UTF8 and Binary Manipulation
Published 03 MAR 2010 at 09:45:00AM by Captain C
Updated on 05 MAR 2010 at 09:45:00AM
One of the most important points to bear in mind when using the Basic+ string handling functions is that all normal string operations are character-based - not byte-based. This has major implications if you wish to manipulate your data in a byte-oriented fashion when in UTF8 mode, because UTF8 is a multi-byte encoding scheme; i.e. it doesn't always follow that one byte represents one character as is the case in ANSI mode.
To overcome this issue Revelation introduced several new Basic+ functions way back in OpenInsight 7.0 that explicitly allows binary manipulation regardless of the string-handling mode you are currently in (Note that these functions are intrinsic to the Basic+ language and do not need to be declared before use).
These functions are:
- GetByteSize
- GetBinaryValue
- PutBinaryValue
- CreateBinaryData
The intention of this blog post is to document these functions and to make you aware of them so that you can develop your applications correctly should you wish to work in UTF8 mode.

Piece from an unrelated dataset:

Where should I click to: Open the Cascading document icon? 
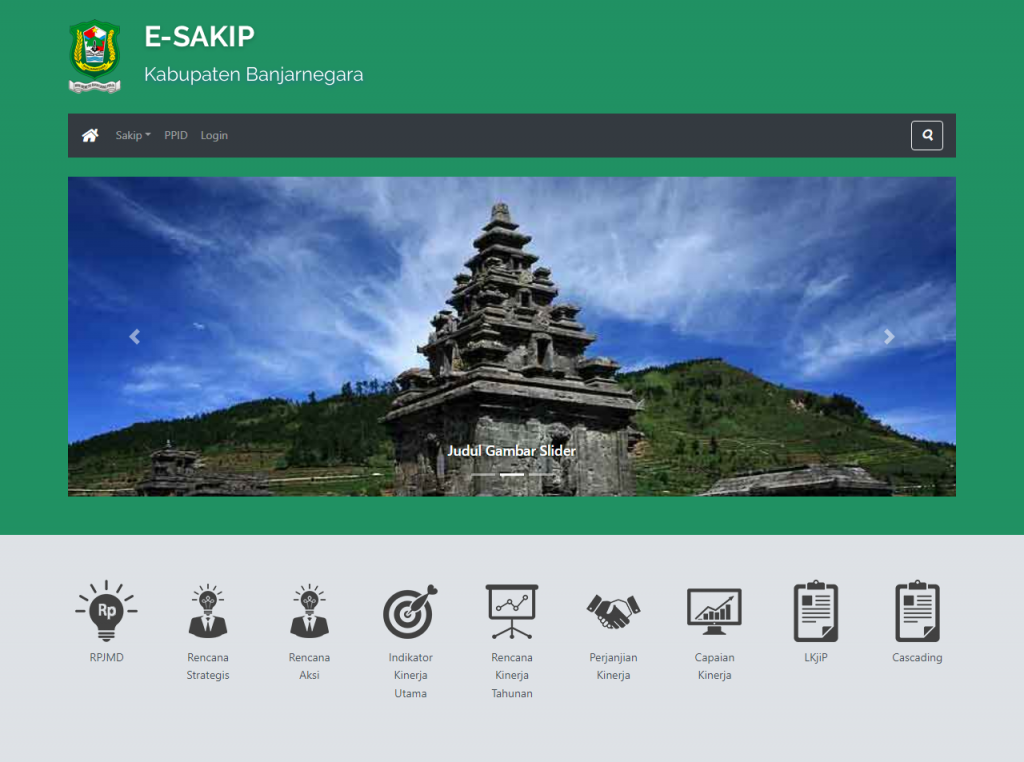tap(916, 610)
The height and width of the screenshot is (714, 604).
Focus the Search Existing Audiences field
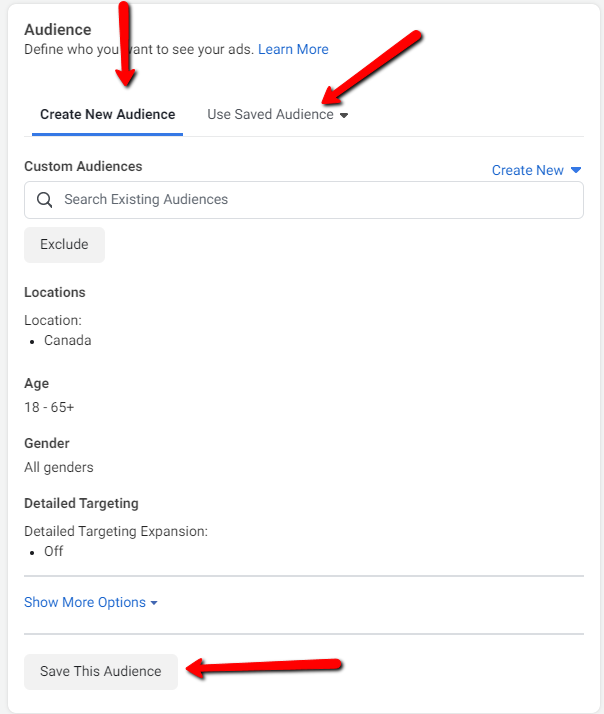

(Also note that most of these functions expect you to specify a variable type when using them. This type should be chosen from one of the standard "C" types understood by the Basic+ compiler and listed at the end of this post)
GetByteSize
Returns the number of bytes occupied by the specified variable. This is in contrast to the Len() function which returns the number of characters.
sizeInBytes = GetByteSize( varData )
Argument | Description |
---|---|
varData | Variable to query. |
E.g.
rec = Xlate( "SYSOBJ", "$WRITE_ROW", "", "X" ) recSize = GetByteSize( rec )
GetBinaryValue
This function extracts a binary value from a variable at a specified offset. You must specify the type of data to extract, and if you are extracting a type with a variable length, such as a string of bytes, you must also pass the number of bytes you wish to copy.
binVal = GetBinaryValue( varData, byteOffset, varType, [,noOfBytes] )
Argument | Description |
---|---|
varData | Variable to extract the binary value from. |
byteOffset | 1-based offset into varData to extract the binary value from. |
varType | Type of data to extract. This must be one of the Basic+ "C" types as listed below. |
noOfBytes | Number of bytes to extract. This argument is only required if varType is CHAR or BINARY. |
E.g.
rec = Xlate( "SYSOBJ", "$WRITE_ROW", "", "X" ) // Get the first byte of the record as a number firstByte = GetBinaryValue( rec, 1, BYTE ) // Get the next 10 bytes as a binary string someBytes = GetBinaryValue( rec, 2, BINARY, 10 )
PutBinaryValue
This subroutine modifies a variable by replacing binary data at a specifed byte offset. You must specify the type of data you wish to insert as well as the data itself.
PutBinaryValue( binData, byteOffset, varType, varData )
Argument | Description |
---|---|
binData | Variable containing binary data to modify. |
byteOffset | 1-based starting starting position to begin the modification from. |
varType | Type of data to copy into binData. This must be one of the Basic+ "C" types as listed below. |
varData | Data to copy into binData. OpenEngine converts this to the binary format specified by the varType argument before copying. |
E.g.
* // Example showing how to access and update * // a Windows API structure using * // the binary operators. * // * // A RECT structure consists of four LONG types * // (32-bit signed integer, each 4 bytes long) * // * // typedef tagRECT{ * // LONG left, * // LONG top, * // LONG right, * // LONG bottom * // } RECT; * // We're going to use the GetWindowRect API function * // to get some RECT coordinates hwnd = Get_Property( @window, "HANDLE" ) rect = blank_Struct( "RECT" ) rect = GetWindowRect( hwnd, rect ) * // Increment the top member by 10 top = GetBinaryValue( rect, 5, LONG ) top += 10 PutBinaryValue( rect, 5, LONG, top )
CreateBinaryData
This function creates and returns a "blank" binary variable of the specified type.
binVal = CreateBinaryData( varType, varData )
Argument | Description |
---|---|
varType | Type of variable to create. This must be one of the Basic+ "C" types as listed below. |
varData | Initial value of the new variable. |
E.g.
* // Create a binary integer with an initial value of * // 100 a = "100" intA = CreateBinaryData( INT, a )
Basic+ "C" types
The following is a list of variable types that may be used with the Basic+ binary manipulation functions described above.
* CHAR * BYTE * UBYTE * SHORT * USHORT * LONG * ULONG * FLOAT * LPVOID * LPCHAR | * LPBYTE * LPUBYTE * LPSHORT * LPUSHORT * LPLONG * LPULONG * LPFLOAT * LPDOUBLE * DOUBLE * HANDLE | * INT * UINT * LPINT * LPUINT * LPHANDLE * ACHAR * WCHAR * LPACHAR * LPWCHAR * LPSTR | * LPASTR * LPWSTR * BINARY * LPBINARY |
[EDIT: 05 March 2010]
Due to a recently discovered compiler bug (since fixed) the following "C" types will NOT work with the binary manipulation functions prior to OpenInsight 9.2.0:
- ACHAR
- WCHAR
- LPACHAR
- LPWCHAR
- LPSTR
- LPASTR
- LPWSTR
- BINARY
- LPBINARY
Probably the biggest impact this will have is processing BINARY types, but you can work around this by using the CHAR type instead as they both perform exactly the same operation.